Pourquoi les requêtes dans les moteurs de recherche amènent parfois à aucune réponse ? On a déjà identifiés quelques problèmes connus : 
  • Erreurs dans la chaine de caractères (exemple : jec herche un einformation)
  • Erreurs de terminologie (exemple : jeux sérieux au lieu de serious game)
  • Taille des mots (les mots courts ne sont pas pris en compte, les mots trop long sont peu utilisés et donc on a moins de chance de les trouver)
  • Sortir du champ (exemple : cherche une information sur une école dans un forum de santé, pour exagérer un peu)
Avec ces erreurs, on a déjà une bonne chance de ne pas avoir les résultats escomptés à notre recherche.
Une autre étude a montré que les recherches ne dépassent pas en moyenne 1,7 mots.

Les erreurs de recherche ont été classifiés dans 4 catégories, dont seulement une est due aux erreurs de formulation des utilisateurs, les autres sont dues au design et à la performance des systèmes de recherche.

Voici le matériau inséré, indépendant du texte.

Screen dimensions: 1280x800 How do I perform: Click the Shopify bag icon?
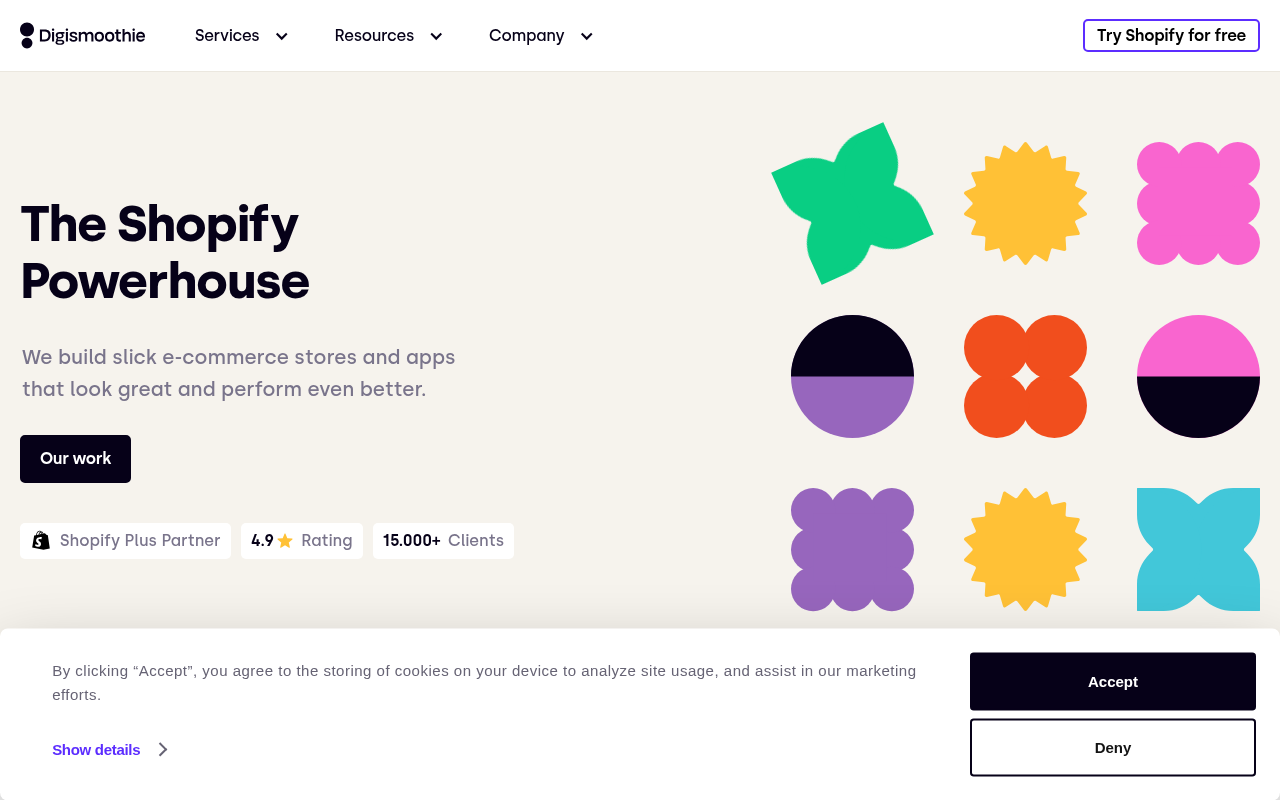click(41, 541)
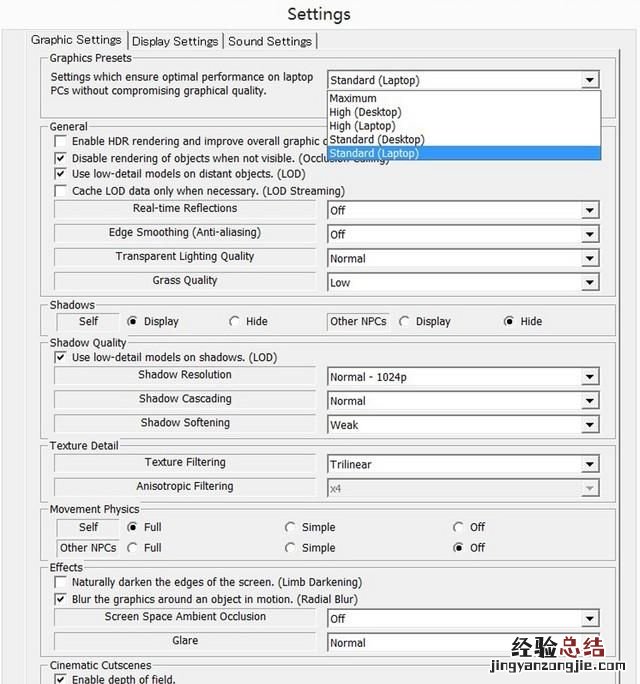640x684 pixels.
Task: Open the Edge Smoothing anti-aliasing dropdown
Action: (x=590, y=234)
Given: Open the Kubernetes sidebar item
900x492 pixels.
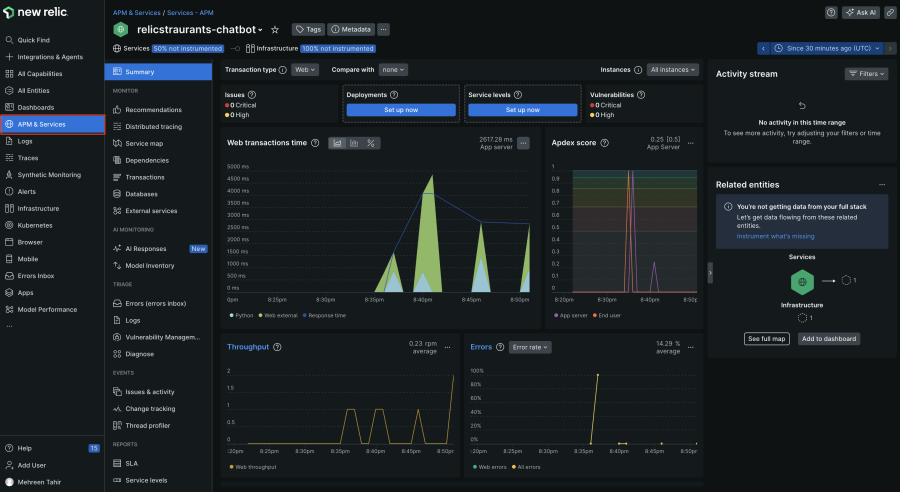Looking at the screenshot, I should 36,225.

Dans les requêtes sur des sites de santé qu’ils ont analysés, les auteurs on trouvé que souvent (une fois sur trois !), alors même que l’utilisateur a bien formulé sa recherche, n’est pas sorti du champ, le système ne trouve aucune réponse, il n’y a tout simplement pas l’information sur le site, qui s’avère donc incomplet, d’où les erreurs.
Les problèmes dus aux utilisateurs sont souvent de plusieurs sortes en même temps (à la fois une mauvaise épellation et une abréviation, par exemple).
Le tableau suivant résume les problèmes dus au contenu (in scope veut dire que la recherche était bien dans le sujet, mais qu’il n’y a pas l’information sur le site ; out of scope veut dire que le site n’est pas suffisamment clair sur les informations qu’il fournit), aux utilisateurs et au système.

Les problèmes des utilisateurs sont : mauvaise épellation des mots, utilisation d’abréviations non reconnues, problèmes dans le découpage des caractères (chaine de caractères), mots tronqués/incomplets, des ellipses de langage, des acronymes et un langage qui ne correspond pas au langage médical. Les problèmes du système sont : non prise en compte des caractères non alpha-numériques, la résolution impossible des problèmes de découpage des caractères (phrases sans espace), la prise en compte des opérateurs (AND, OR, NOT), les mots qui sont pris indépendamment des autres alors que l’ordre importe, la compréhension du langage naturel, une adresse non signifiante, une non prise en compte des langues différentes, les problèmes dans les recherches de références.
Dans ces résultats, on remarque néanmoins que ce qui est marqué comme un problème du système peut être un problème d’utilisateur (exemple : les opérateurs, les mots pris indépendamment des autres (l’utilisateur peut utiliser un opérateur “ ”), les découpages de caractères…)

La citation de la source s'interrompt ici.